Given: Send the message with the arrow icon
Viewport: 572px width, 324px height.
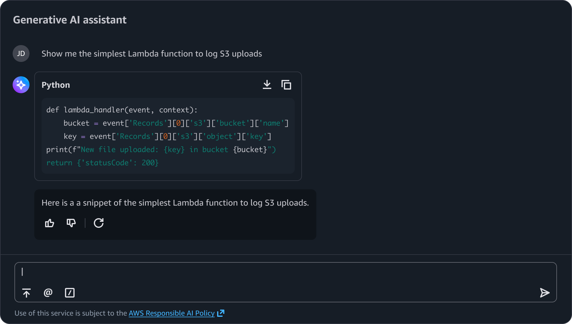Looking at the screenshot, I should click(x=545, y=293).
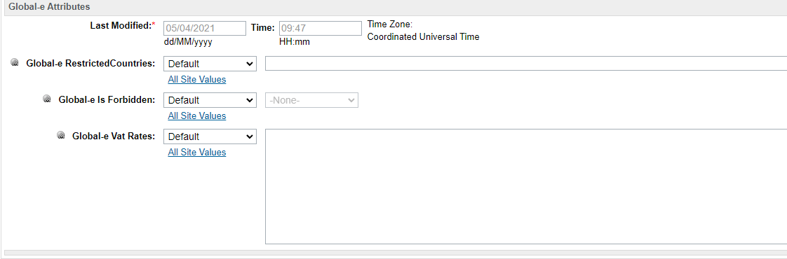View All Site Values link under Vat Rates
Image resolution: width=787 pixels, height=259 pixels.
click(x=196, y=152)
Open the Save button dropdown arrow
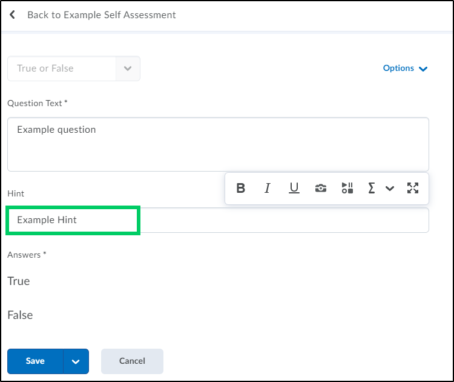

What is required => Some lines of the data above may hold the word "arrow"; state how many do, and give only that number.

Solution to the problem => 2